MaryJane Butters began working with Joseph Barron, Jr. when she started marketing the dry falafel mix she sold mail-order and to area restaurants and needed a way to mill her locally grown, organic garbanzo beans. Several times a month, she’d drive her old 1964 Rambler station wagon to the mill and spend the day working alongside Joseph.
The mill, located in Oakesdale, Washington, had originally been built in the East in 1862. In 1890, J.G. Porter hired a crew to dismantle it, piece by piece; load it on rail cars, along with the milling equipment that was inside; and transport it to Oakesdale, where a steam plant, warehouse and crib elevator were added. Joseph’s grandfather bought the mill in 1907, converting its source of power from steam to electricity, turning the attached steam plant into a residence where the next two generations of Barrons would live and work, milling flour and animal feed.
But the historic mill closed in 1960 because it could not compete with the huge, centralized flour factories coming into existence.
So Joseph set up a small electric specialty mill in his garage, where he created a market for a variety of organic flours and cracked grains, refusing to demolish the old mill or sell the machinery. When his health began to fail, he put both up for sale, sifting through prospective buyers as carefully as he did different kinds of wheat. His only child, Joan Roehl, of Kenmore, Washington, said dozens of people inquired.
History Grinds On
Before his death in 2000 at the age of 91, Joseph sold both the new electric mill in his garage and the original four-story mill building to MaryJane Butters. The only surviving flour mill of 19 that once operated in Whitman County, it stands four stories tall, full of exquisite machines that fill all four floors, handmade in the manner and style of heirloom violins or grand pianos—treasured artifacts from an era when time was more plentiful and people poured their artisan hearts into the making of everyday tools.
“For three years, Joseph and I worked side by side milling the grains and legumes I needed for the dry mixes I sold mail-order,” MaryJane Butters said. “When Joseph put his historic mill up for sale in 1997, I baked up a plan that involved a state-funded rural-rehabilitation loan.” Joseph, a man of few words, announced in the end, “I think you’ll do.”

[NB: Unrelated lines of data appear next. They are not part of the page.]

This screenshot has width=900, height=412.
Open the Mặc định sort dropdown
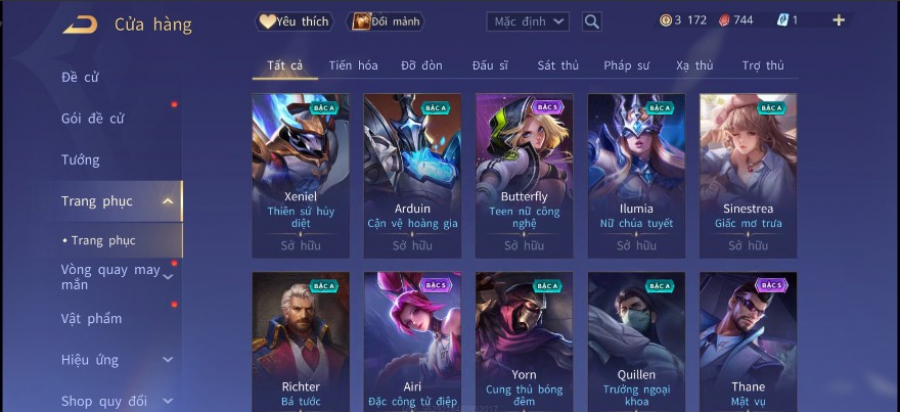tap(528, 22)
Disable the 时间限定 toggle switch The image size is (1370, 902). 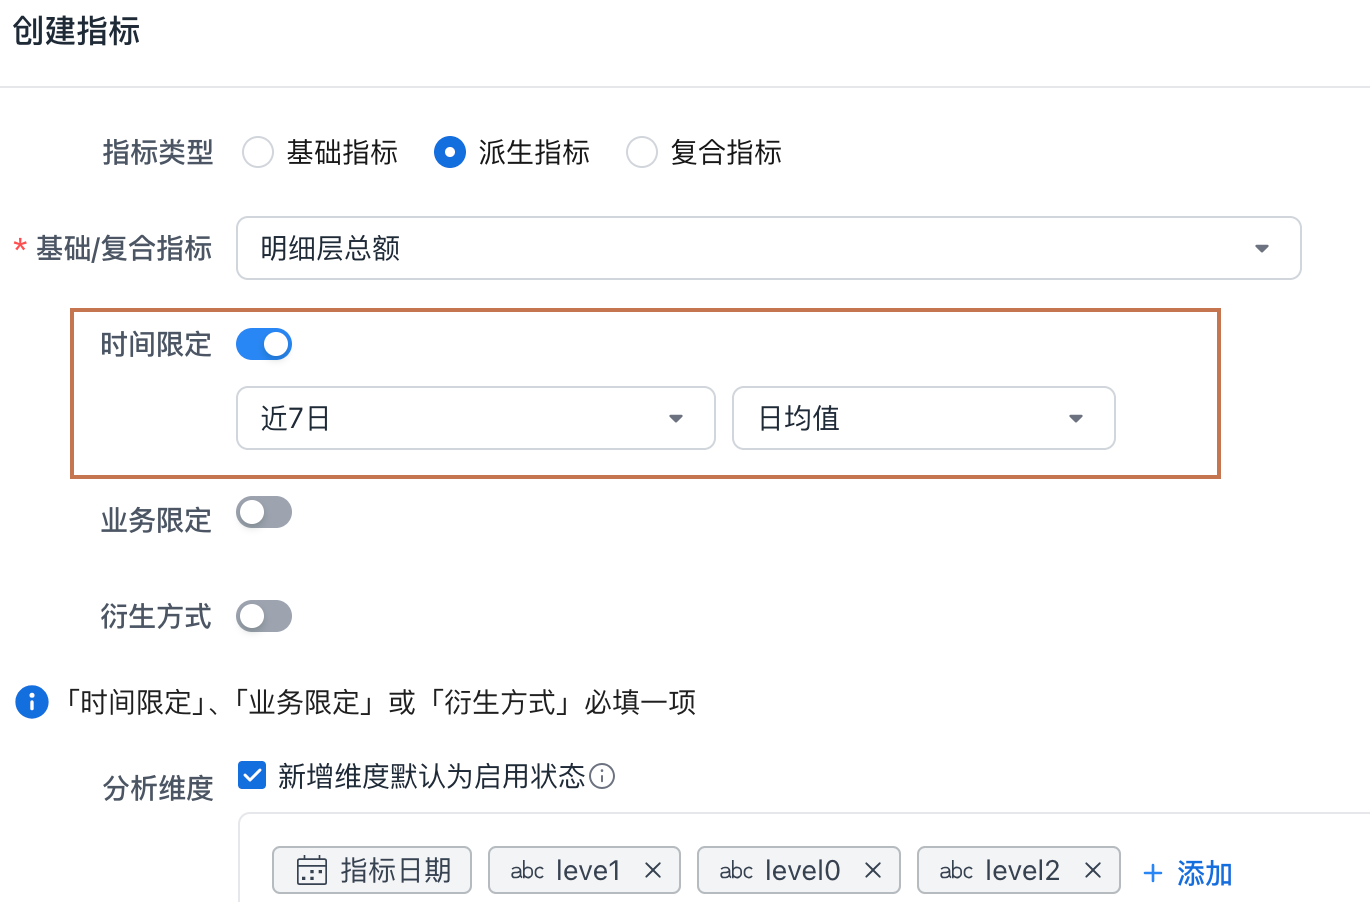264,345
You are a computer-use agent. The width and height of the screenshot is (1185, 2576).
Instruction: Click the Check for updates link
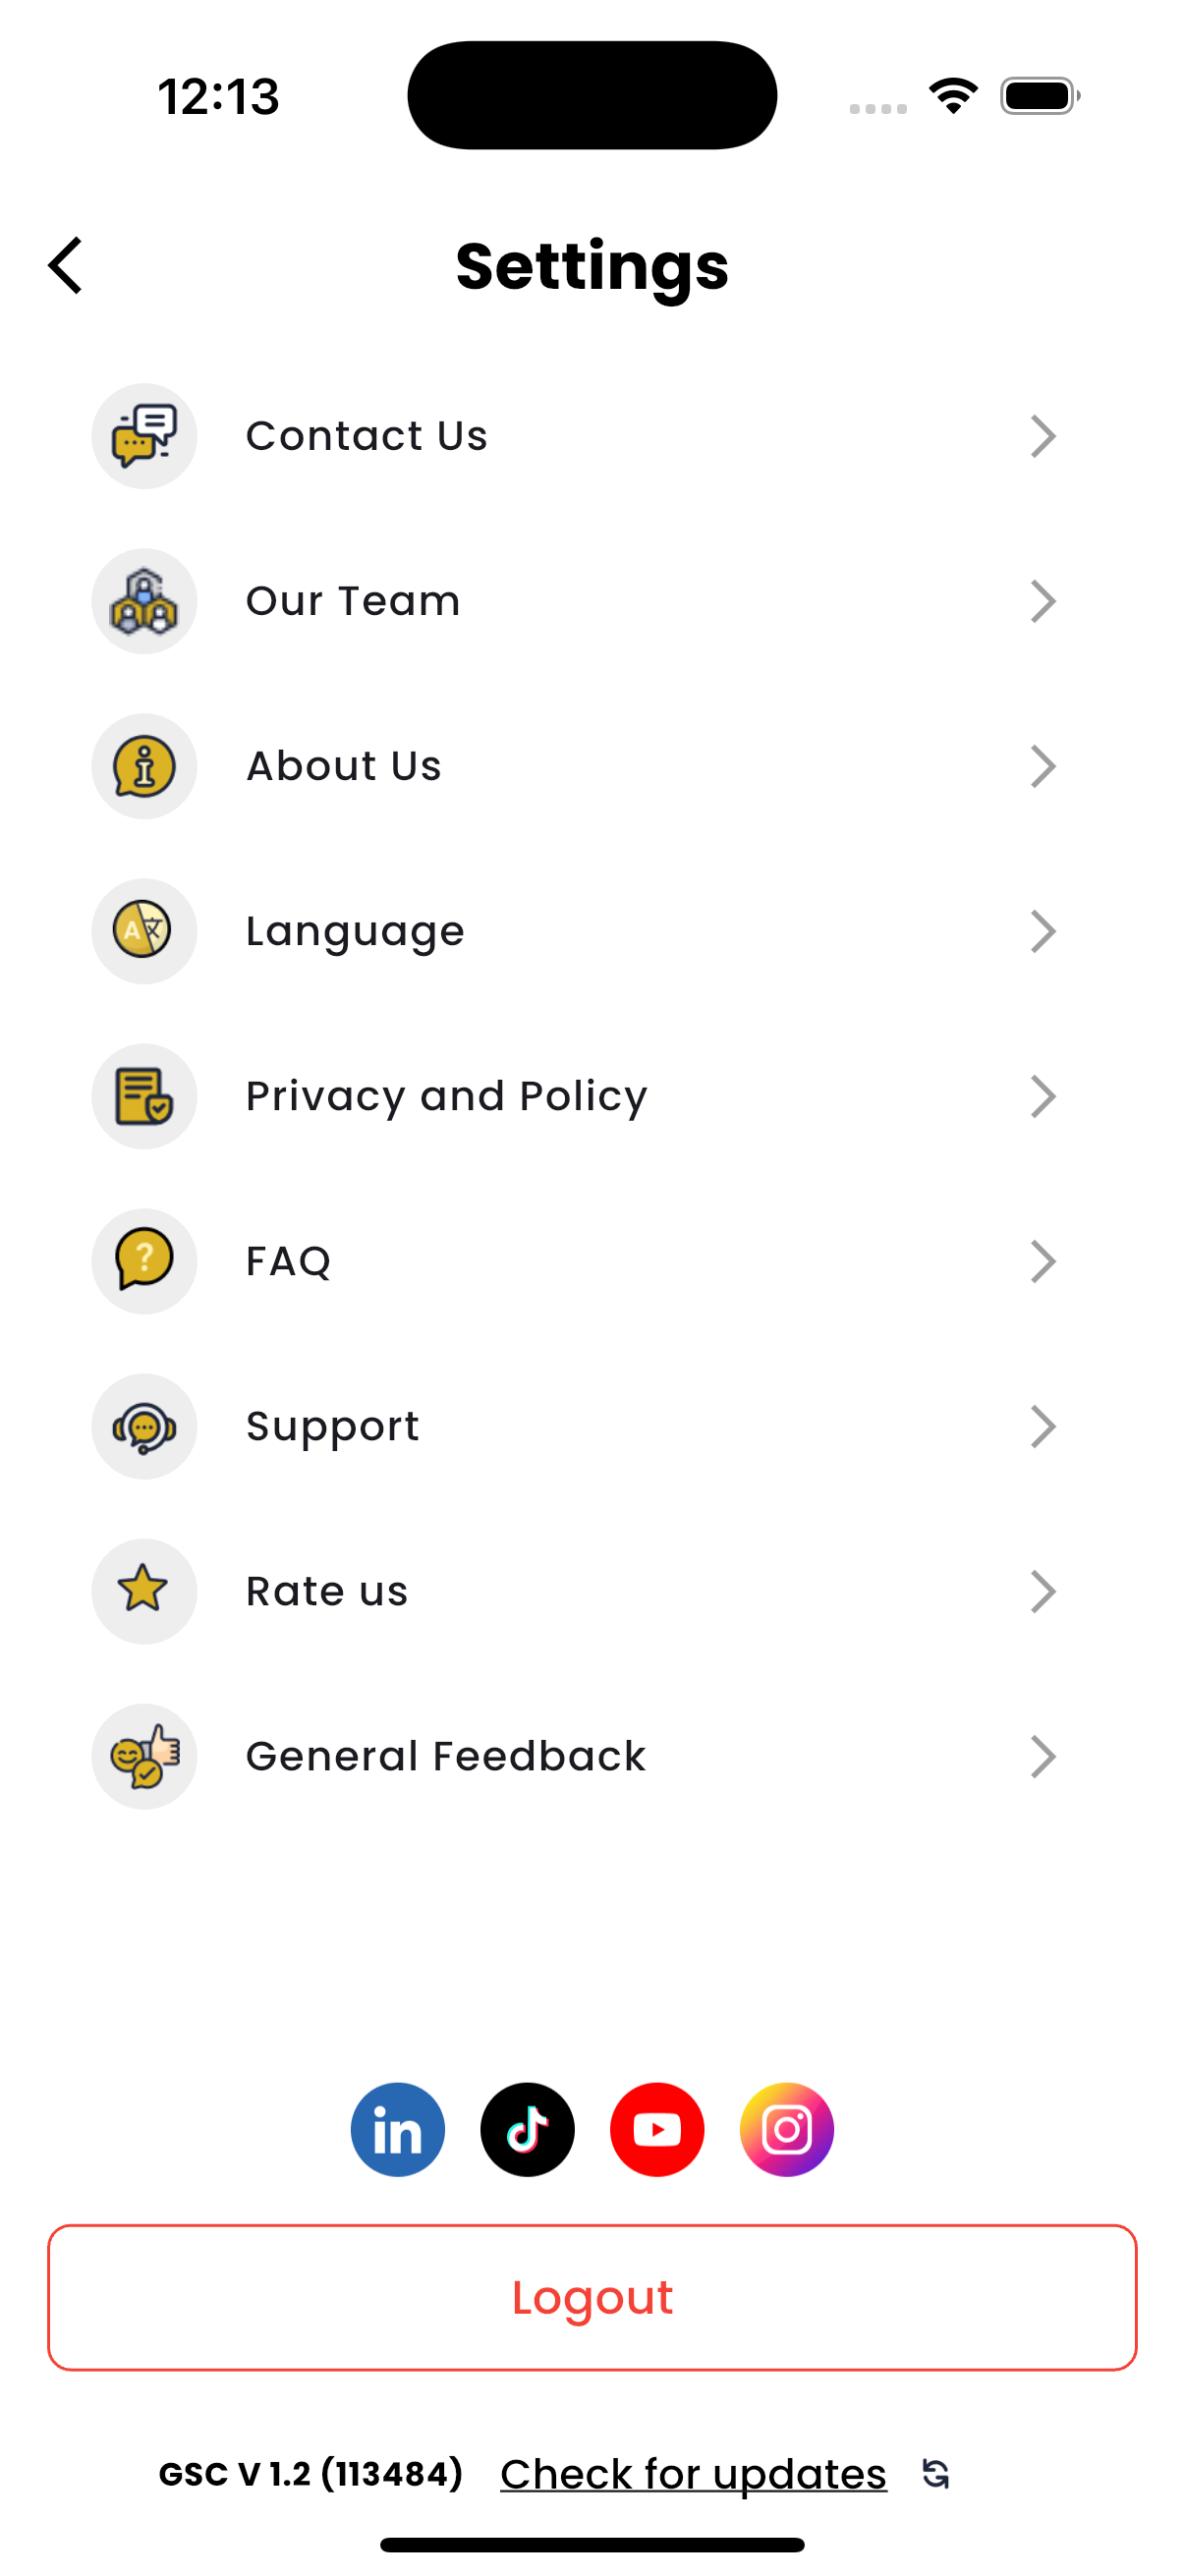tap(693, 2473)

To MaryJane Butters, it’s the perfect extension of her Paradise Farm Organics, Inc. dba MaryJanesFarm mail-order company in Moscow, Idaho, and her goal of feeding people healthy, time-honored, organic food.
Eventually, her years spent working alongside Joseph, after living in remote Forest Service outpost locations with only a living, breathing, sourdough “mother” for companionship, would lead her to combine those experiences and write a pioneering wild-yeast bread book. Using heirloom grains and healthier-for-you airborne yeasts, her book, Wild Bread, walks you through how to bake like it’s 1890.